オレンジロード~商店街恋愛録~
「私のことが嫌いなら、私はもう二度とレイジの前には現れない。それでレイジが幸せになるならいい。でも、また死のうとするなら、どんなに嫌がられたって私はレイジの傍を離れないで見張ってる」


その言葉通り、雪菜は時間の許す限り、ほとんどレイジの傍にいた。

大学にも行かず、体の動かせないレイジのために、甲斐甲斐しく世話をしてくれた。


看護師たちは「いいカノジョね」とか「大事にしなきゃ」と言っていたが、レイジにとってはそれでもまだ、雪菜を信じきることなどできなかった。


客だった女たちは、次第に連絡が取れなくなっていった。

元より一番身近な女であったはずの母に捨てられたのだから、どうせこいつだっていつかは、という疑いは拭えなかったのだ。



でも、雪菜は相変わらず、献身的にレイジの世話をし、変わらぬ愛を向け続けてくれた。



「レイジに出会って、私は人を愛することを知ったの」


雪菜は事あるごとに言った。

「私はレイジに出会ったから毎日楽しいと思えるようになった」、「レイジに救われたの」、「だから、レイジに恩返しをしたいの」と。


それでもいつも何も言えなかったレイジに、ある日、雪菜は言ったのだ。



「ホストとかお客とか、関係ない。ちゃんと、人と――私と、向き合って。駆け引きして逃げないで。自分の気持ちを誤魔化さないで」


逃げずに向き合う。

そう言われたところでどうすればいいかわからなかったレイジは、ぽつり、ぽつり、と、雪菜に自分の過去を話して聞かせた。


母親に置き去りにされたこと、祖母にうとまれていたこと、施設でのこと、この世界に入った理由。

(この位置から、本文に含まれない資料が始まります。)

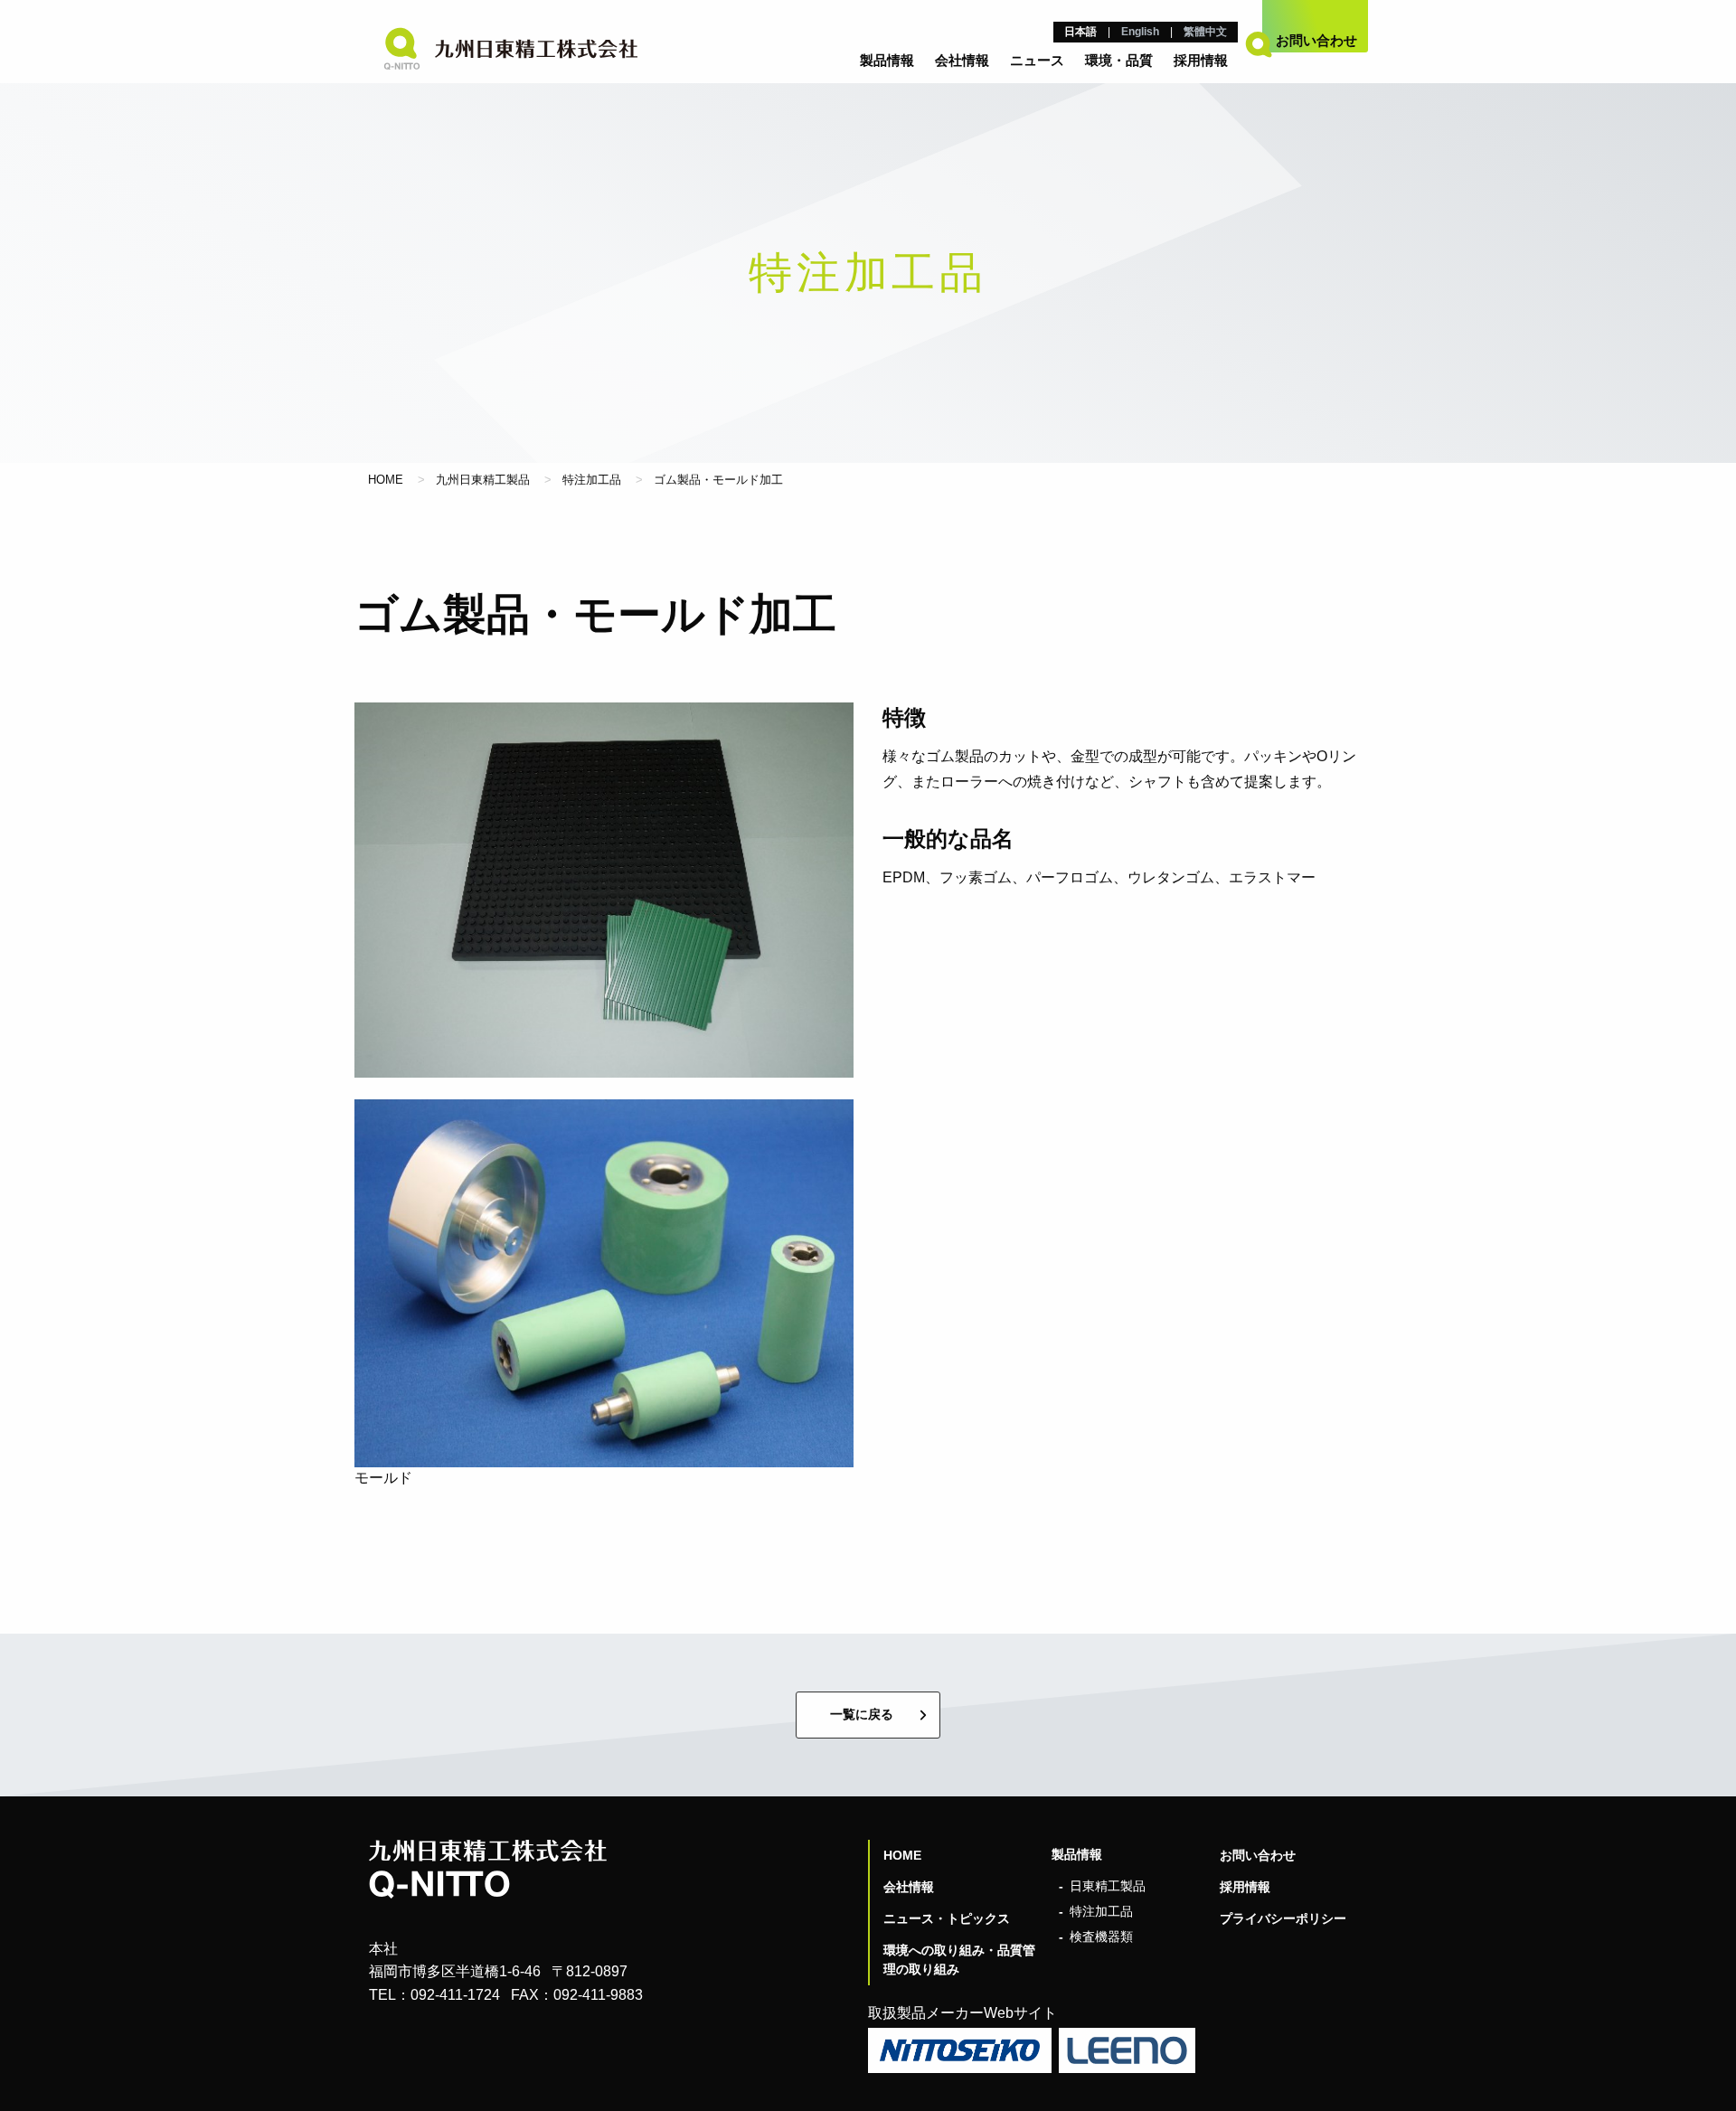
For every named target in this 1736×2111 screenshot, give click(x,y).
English (1140, 31)
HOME (385, 479)
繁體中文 (1205, 31)
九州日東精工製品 (483, 479)
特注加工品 (591, 479)
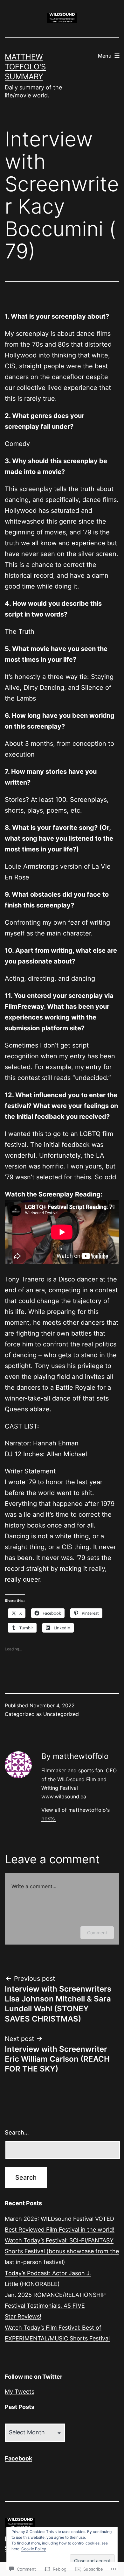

それを話して聞かせることで、だから自分は他人を信じることはないのだと、雪菜にわからせたかった。

しかし、雪菜はやっぱりレイジの考えに反し、



「ずっとひとりで頑張ってたんだね。寂しかったね」


と、言って、涙をこぼした。


その時、ようやく、レイジは気付いたのだ。

あぁ、俺はずっと、寂しかったんだ、と。